Atypique, le jeune homme est plutôt direct, « si on s'embrassait, pour faire connaissance ? » se livre peu mais décrit une famille bourgeoise et cultivée, voyageant beaucoup. « Un Américain + un lycée à Hollywood + parler trois langues + un père consul ou un truc du même genre + une mère écrivain = un résultat vachement lourd à digérer, d'où une preuve par 9 évidente : nous devons détester ce garçon qui nous en met plein la vue. »

 

Mais, après quelques jours, Marina se rend compte que ce jeune homme, décidemment très étrange, ne lui dit pas tout et a une vilaine tendance à mentir sur sa vie. Elle commence même à douter de ses sentiments pour elle, met ses parents dans la confidence et peu à peu, découvre une vérité qui la blesse et la désarme, sans pour autant lui ôter l'amour qu'elle lui porte.

 

Une histoire, au final, assez triste, surprenante, presque dérangeante, qui laisse le lecteur sur sa fin, pas convaincu et insatisfait, plutôt perplexe.
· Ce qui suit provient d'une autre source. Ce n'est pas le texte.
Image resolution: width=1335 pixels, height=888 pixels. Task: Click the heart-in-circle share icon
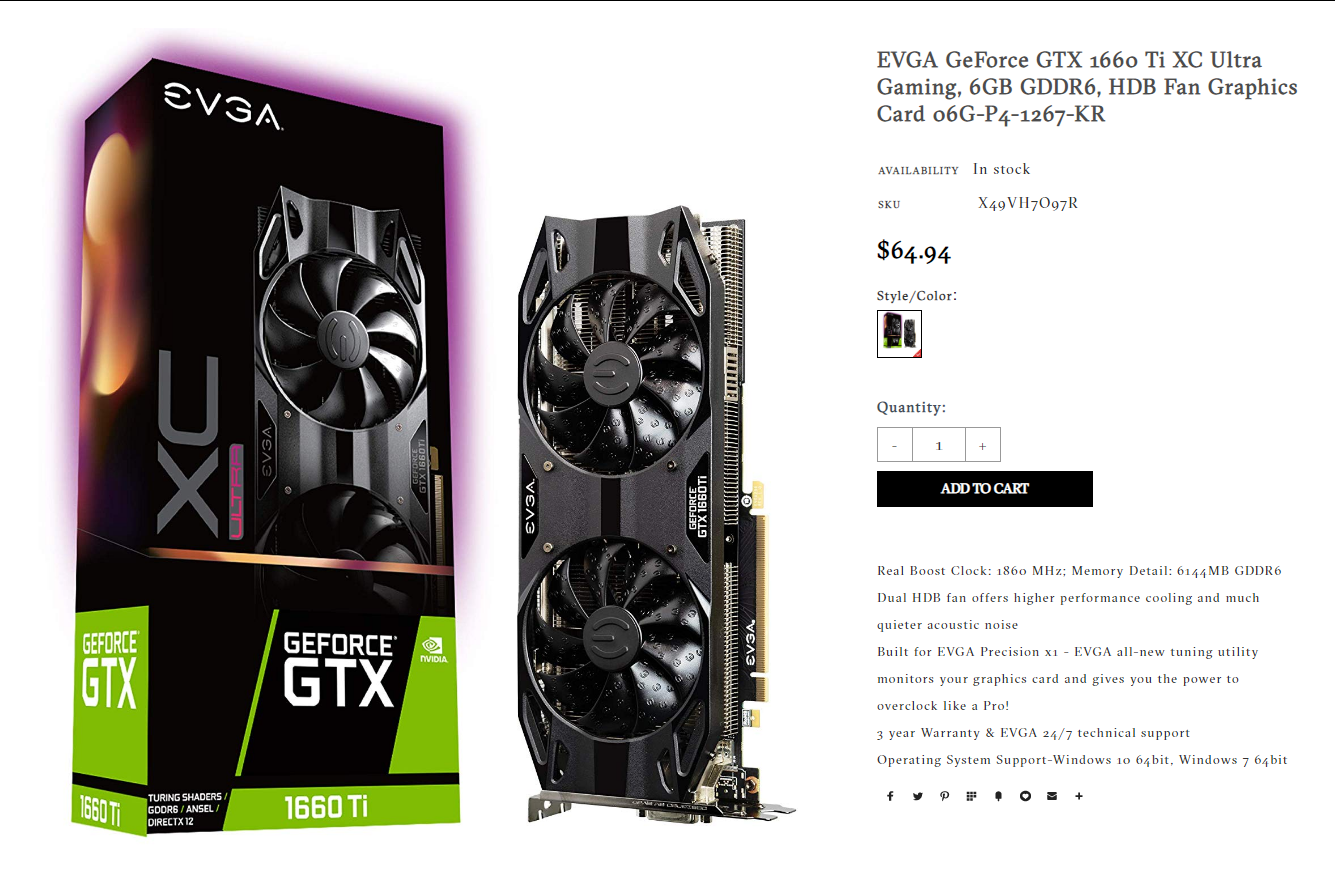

La brièveté du roman ne semble pas répondre au mieux à l'histoire qui s'installe, présente des personnages attachants mais qui n'ont pas le temps de se dévoiler, de gagner en profondeur en une centaine de petites pages. Un goût de trop peu, c'est certain.

 

Car, le style utilisé, familier sans jamais tomber dans la vulgarité, vivant, proche de l'oralité et le rythme rapide font de ce livre, une lecture facile mais agréable, tonique et enjouée, souvent drôle également, notamment grâce aux expressions imagées, nombreuses et souriantes, parfois même poétiques, dignes d'être mémorisées et réutilisées.

 

Jean-Paul Nozière, enseignant de formation, se consacre désormais entièrement à l'écriture de livres pour adolescents et de romans policiers pour adultes. A ce jour, il a publié plus d'une soixantaine d'ouvrages.